3) What genre does your book fall under?

Short stories

4) What actors would you choose to play the part of your characters in a movie rendition?

Now that’s a curly one: I can’t somehow see a movie of a short story collection; but one, in particular, I think would make a great movie. It’s called ‘An Artist’s Story’ and is about an architect who’s hired to design a brothel, and her friend, ho becomes involved with the house, and the women who work there. The female lead I envisage being played by Cate Blanchett. The music score would include lots of Tracy Chapman.

5) What is the one-sentence synopsis of your book?

A collection of stories on a theme that has intrigued me for my entire writing life.

6) Will your book be self-published or represented by an agency?

I plan to self-publish the collection on Smashwords.

7) How long did it take you to write the first draft of the manuscript?

No single story took me very long, perhaps a couple of months for ‘Where The Ladders Start’, the longest in the collection.

What other books would you compare this story to within your genre?

John Clanchy’s ‘Her Father’s Daughter’ is a collection of stories on the theme of father/daughter relationships, and, since I admire Clanchy’s writing very much, I’ll be so bold as to cite it here. While there are obviously plenty of short story collections based around a theme, I really don’t think there is much of a precedent for my ‘Nine Pieces’.

9) Who or what inspired you to write this book?

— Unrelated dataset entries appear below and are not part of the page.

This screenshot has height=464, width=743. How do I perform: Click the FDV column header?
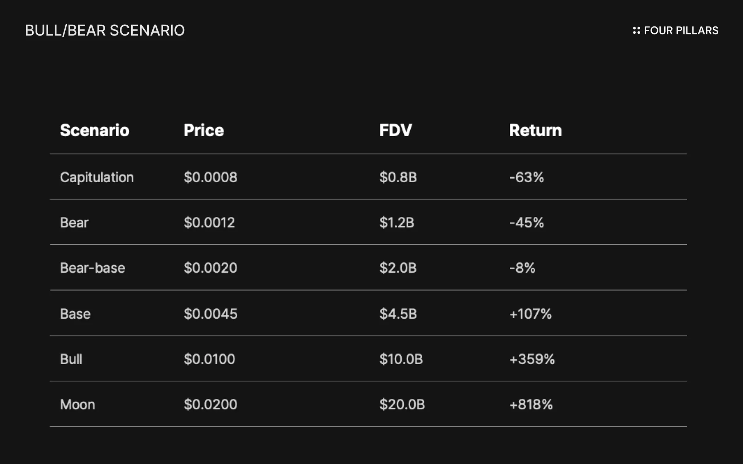(x=395, y=130)
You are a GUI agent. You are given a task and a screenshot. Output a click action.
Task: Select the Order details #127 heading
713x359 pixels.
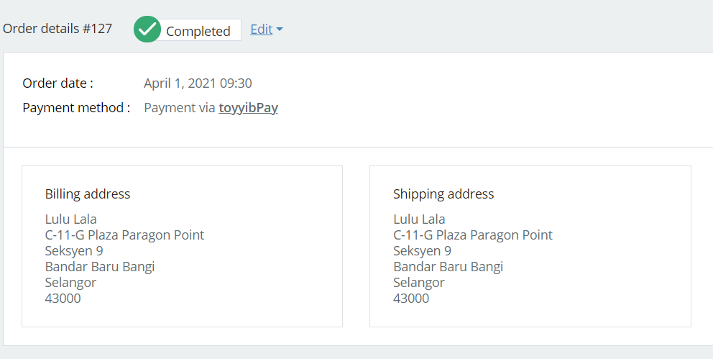(58, 28)
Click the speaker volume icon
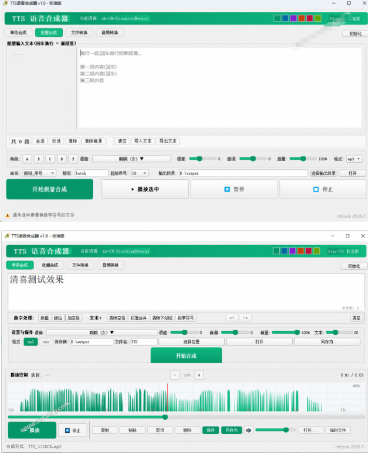The width and height of the screenshot is (368, 454). tap(248, 430)
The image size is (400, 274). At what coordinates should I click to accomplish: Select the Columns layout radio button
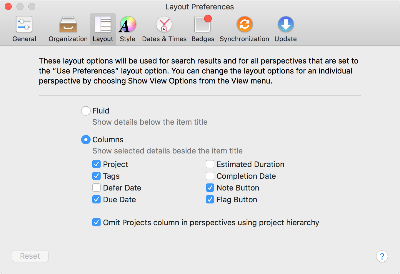point(86,140)
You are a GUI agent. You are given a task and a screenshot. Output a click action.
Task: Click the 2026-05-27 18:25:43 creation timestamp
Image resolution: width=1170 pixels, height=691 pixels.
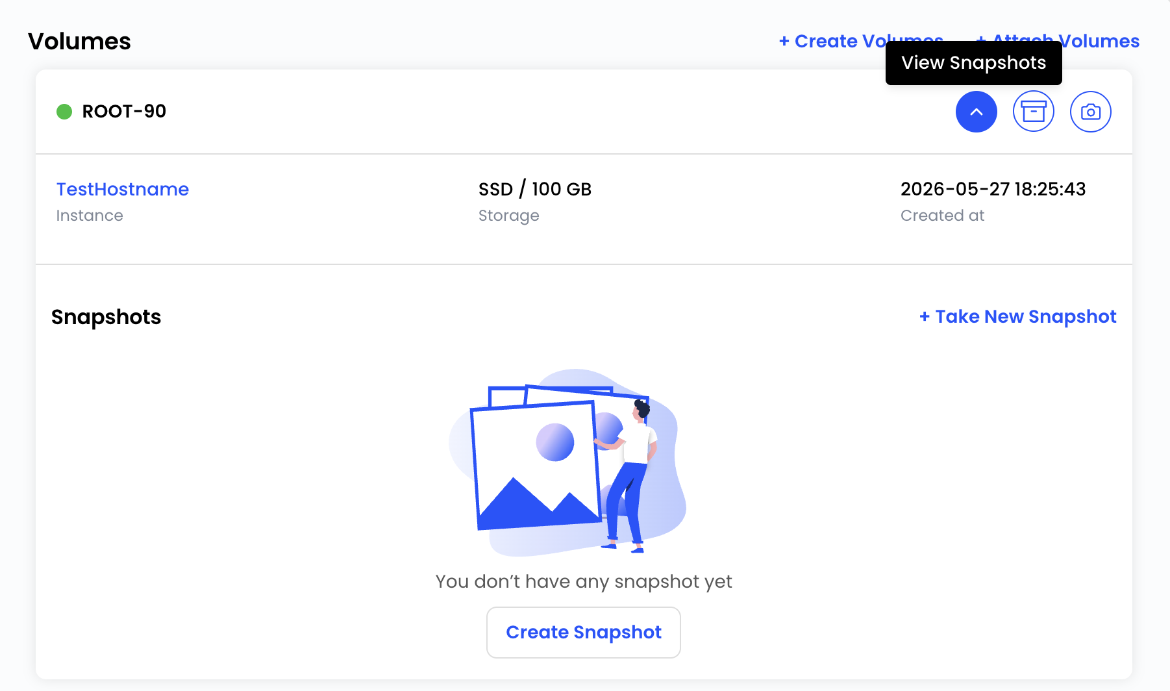point(993,189)
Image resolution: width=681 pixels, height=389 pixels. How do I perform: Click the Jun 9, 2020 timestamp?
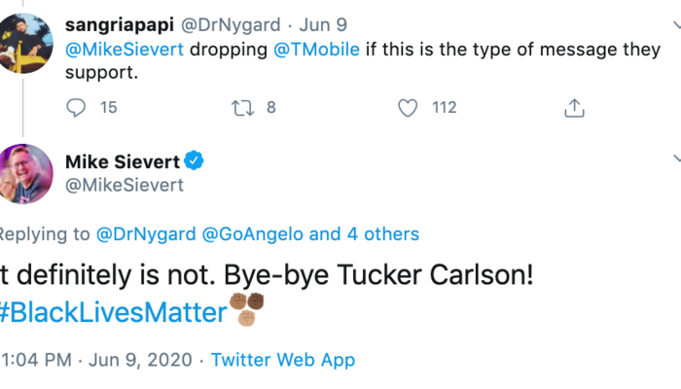(138, 360)

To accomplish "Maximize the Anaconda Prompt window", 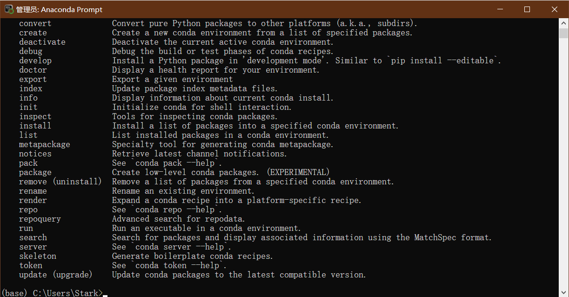I will 527,9.
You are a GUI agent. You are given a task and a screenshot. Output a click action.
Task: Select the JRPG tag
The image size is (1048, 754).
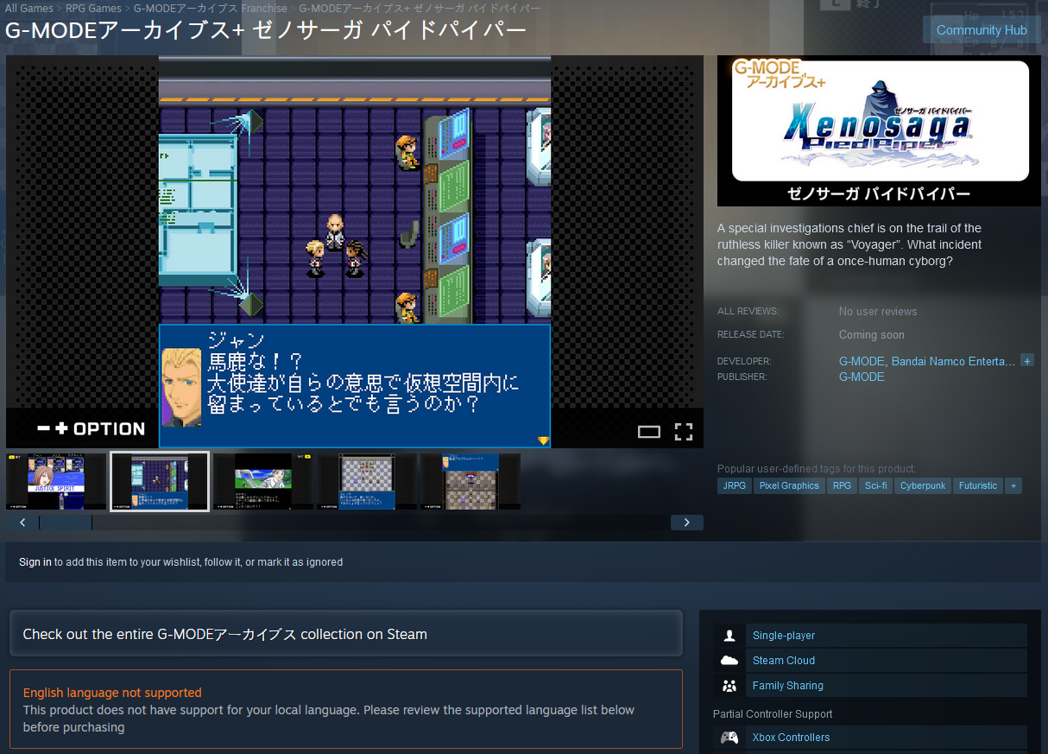pos(734,485)
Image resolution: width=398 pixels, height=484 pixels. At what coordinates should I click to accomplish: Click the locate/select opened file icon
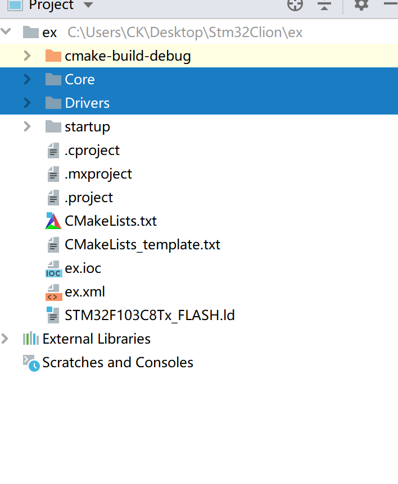(x=295, y=5)
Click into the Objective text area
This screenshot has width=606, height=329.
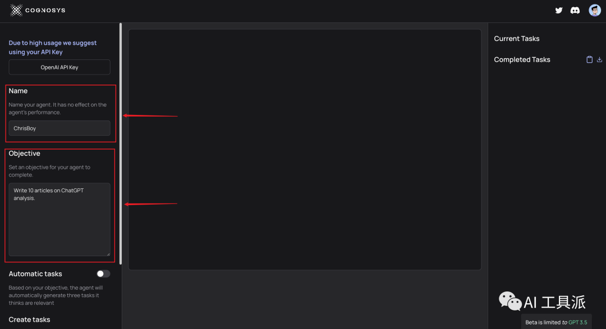tap(59, 219)
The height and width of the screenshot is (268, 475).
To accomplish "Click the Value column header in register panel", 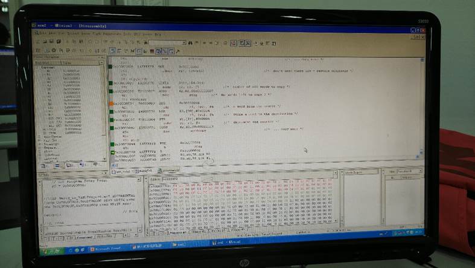I will 68,62.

My first novel, Tunnel Vision is set in a Melbourne massage parlour in the 1970s, and the oldest story in ‘Nine Pieces’ was written in the ‘70s as well. I think it was the extreme oddness of the sex industry in Melbourne at that time, the theatricality and subterfuge and madness! of it that got me in, and that has stayed with me.

10) What else about the book might pique the reader’s interest?

Some – more than half – the stories are very Canberra. I think prostitution is a great way to write about the underside of our national capital. I would also like to mention that one of the stories, titled ‘Mrs B’ has been chosen for inclusion in Meanjin’s Canberra centenary issue. I’ll be writing about this special issue in a later post.
If you’d like to read more about Nine Pieces on Prostitution you can do so here.

I have tagged Lucy Sussex

Lucy Sussex is a writer, reviewer and editor, whose work ranges from children’s writing to the herstory of women crime writers. She has either written or edited over 20 books, published internationally. Her next big thing, deadline July, is VICTORIAN BLOCKBUSTER: FERGUS HUME AND THE MYSTERY OF A HANSOM CAB. It looks at the story behind the biggest-selling detective novel of the 1800s, one which created the market for Conan Doyle and Sherlock Holmes. VB touches on much, from theatre history to a copycat murder, and how a small-press book from the colonies conquered the crime-reading world.

And Margaret Innes, who says,

I have one completed manuscript of contemporary fiction titled A Bracelet of Bright Hair requiring some redrafting. I’m also well into an historical novel City of Men where I examine the life of one of the earliest surgeons, William Redfern. Writing this has proved one of the most interesting experiences I’ve had as a writer.

Maureen Cashman writes

The flyleaf note of Maureen Cashman’s memoir, ‘Charlie and Me in
Val-Paradis’ published by Simon and Schuster in 2008, begins, ‘With a
poodle clutched in one arm and notes for an epic historical novel in
the other’. That epic historical novel is still simmering away, but
meanwhile, Maureen is working on a story that’s been on her backburner
much longer. We will soon be able to read twelve-year-old Francie
Keegan’s Secret Compositions, written in 1956, which tell the real
story of her life and of the bizarre events of her last year in
primary school at the mercy of a manipulative teacher.